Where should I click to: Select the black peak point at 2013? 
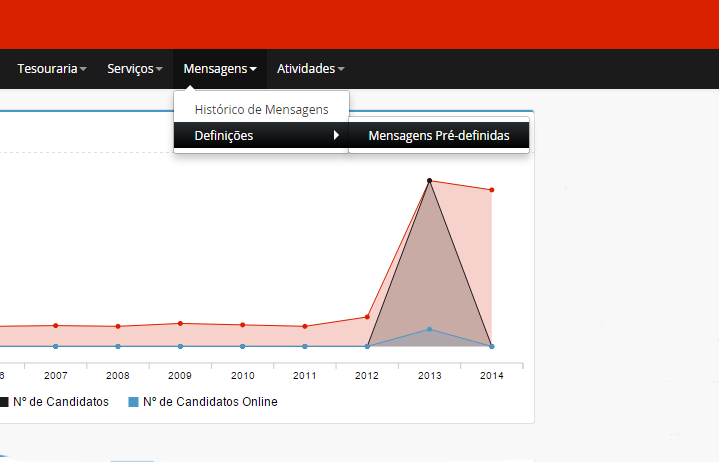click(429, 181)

--

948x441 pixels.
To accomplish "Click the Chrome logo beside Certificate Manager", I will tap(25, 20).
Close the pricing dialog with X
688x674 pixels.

---

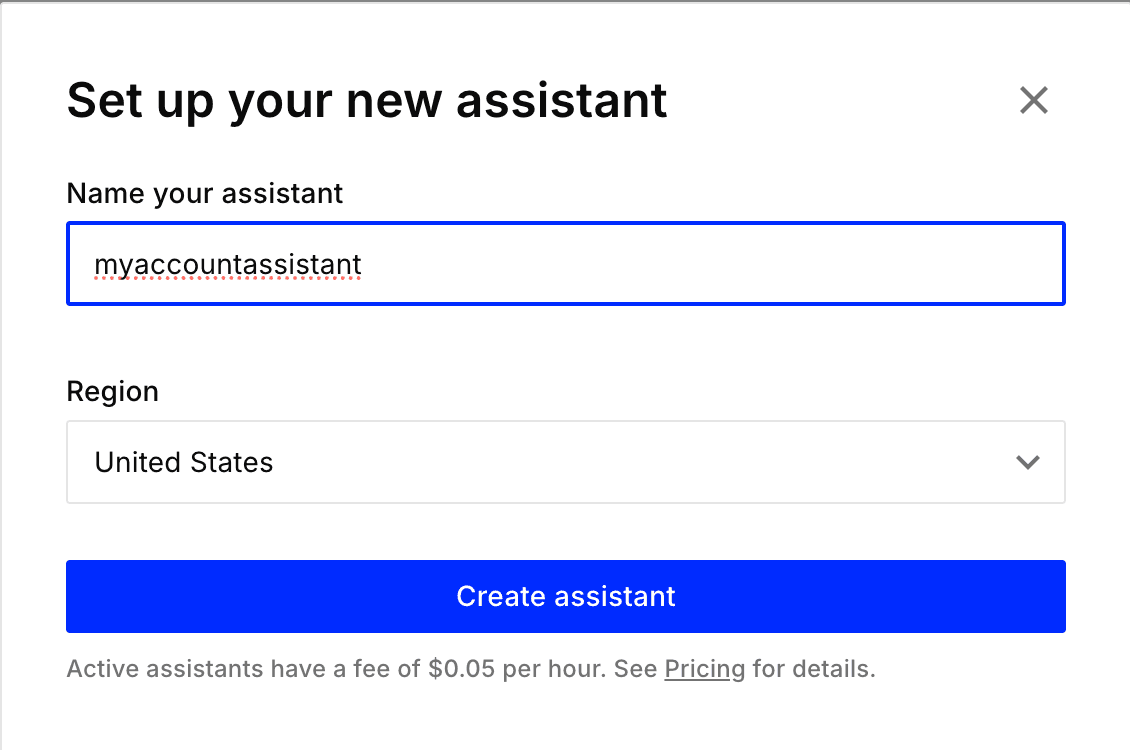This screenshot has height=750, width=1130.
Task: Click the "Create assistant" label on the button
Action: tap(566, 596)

▶ _YOUR ASSIGNMENT_: What is asked for is an exact copy of the lines above from the one containing "948x441 pixels." through the one containing "688x674 pixels.", and only those.

▶ _YOUR SOLUTION_:
948x441 pixels.
To accomplish "Click the Chrome logo beside Certificate Manager", I will tap(25, 20).
Close the pricing dialog with X
688x674 pixels.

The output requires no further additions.